When the comedy was over, Maria Addolorata shut the door as usual; and she and Dalrymple were alone together in the abbess's parlour, as they were every day. The abbess herself could hear that they were talking, but she naturally supposed that they were discussing the details of her condition; and as she felt that she was really recovering, so far as she could judge, and as almost every day, after Dalrymple had gone, Maria Addolorata had some new direction of his to carry out, the elder lady's suspicions were not aroused. On the contrary, her confidence in the Scotch doctor grew from day to day; and in the long hours during which she lay thinking over her state and its circumstances, she made plans for his conversion, in which her brother, the cardinal, bore a principal part. She was grateful to Dalrymple, and it seemed to her that the most proper way of showing her gratitude would be to save his soul, a point of view unusual in the ordinary relations of life.

On this particular day, Maria Addolorata shut the door, and came forward into the parlour as usual. As usual, too, she sat down in the abbess's own big easy-chair, expecting that Dalrymple would seat himself opposite to her. But he remained standing, with the evident intention of going away in a few moments. He said a few words about the patient, gave one or two directions, and then stood still in silence for a moment.

Maria Addolorata lifted her head a little, but not enough to show him more than an inch of her face.

"Have I displeased you, Signor Doctor?" she asked, in her deep, warm voice. "Have I not carried out your orders?"

"On the contrary," answered Dalrymple, with a stiffness which he resented in himself. "It is impossible to be more conscientious than you always are."

Seeing that he still remained standing, the nun rose to her feet, and waited for him to go. She believed that she was far too proud to detain him, if he wished to shorten the meeting. But something hurt her, which she could not understand.

Dalrymple hesitated a moment, and his lips parted as though he were about to speak. The silence was prolonged only for a moment or two.

"Good morning, Sister Maria Addolorata," he said suddenly, and bowed.

"Good morning, Signor Doctor," answered the nun.

She bent her head very slightly, but a keener observer than Dalrymple was, just then, would have noticed that as she did so, her shoulders moved forward a little, as though her breast were contracted by some sudden little pain. Dalrymple did not see it. He bowed again, let himself out, and closed the door softly behind him.

When he was gone, Maria Addolorata sat down in the big easy-chair again, and uncovered her face, doubling her veil back upon her head, and withdrawing the thick folds from her chin and mouth. Her features were very pale, as she sat staring at the sky through the window, and her eyes fixed themselves in that look which was peculiar to her. Her full white hands strained upon each other a little, bringing the colour to the tips of her fingers. During some minutes she did not move. Then she heard her aunt's voice calling to her hoarsely. She rose at once, and went into the bedroom. The abbess's pale face was very thin and yellow now, as it lay upon the white pillow; the coverlet was drawn up to her chin, and a grimly carved black crucifix hung directly above her head.

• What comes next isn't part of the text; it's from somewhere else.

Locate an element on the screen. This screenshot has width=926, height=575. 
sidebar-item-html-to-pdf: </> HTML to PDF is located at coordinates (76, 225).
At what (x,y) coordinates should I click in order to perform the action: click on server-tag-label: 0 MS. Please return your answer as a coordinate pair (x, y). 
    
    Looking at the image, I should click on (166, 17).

"The doctor did not stay long to-day," she said, in a hollow tone.

"No, mother," answered the young nun. "He thinks you are doing very well. He wishes you to eat a wing of roast chicken."

"If I could have a little salad," said the abbess. "Maria," she added suddenly, "you are careful to keep your face covered when you are in the next room, are you not?"

"Always."

"You generally do not raise your veil until you come into this room, after the doctor is gone," said the elder lady.

"He went so soon, to-day," answered Maria Addolorata, with perfectly innocent truth. "I stayed a moment in the parlour, thinking over his directions, and I lifted my veil when I was alone. It is close to-day."

"Go into the garden, and walk a little," said the abbess. "It will do you good. You are pale."

If she had felt even a faint uneasiness about her niece's conduct, it was removed by the latter's manner.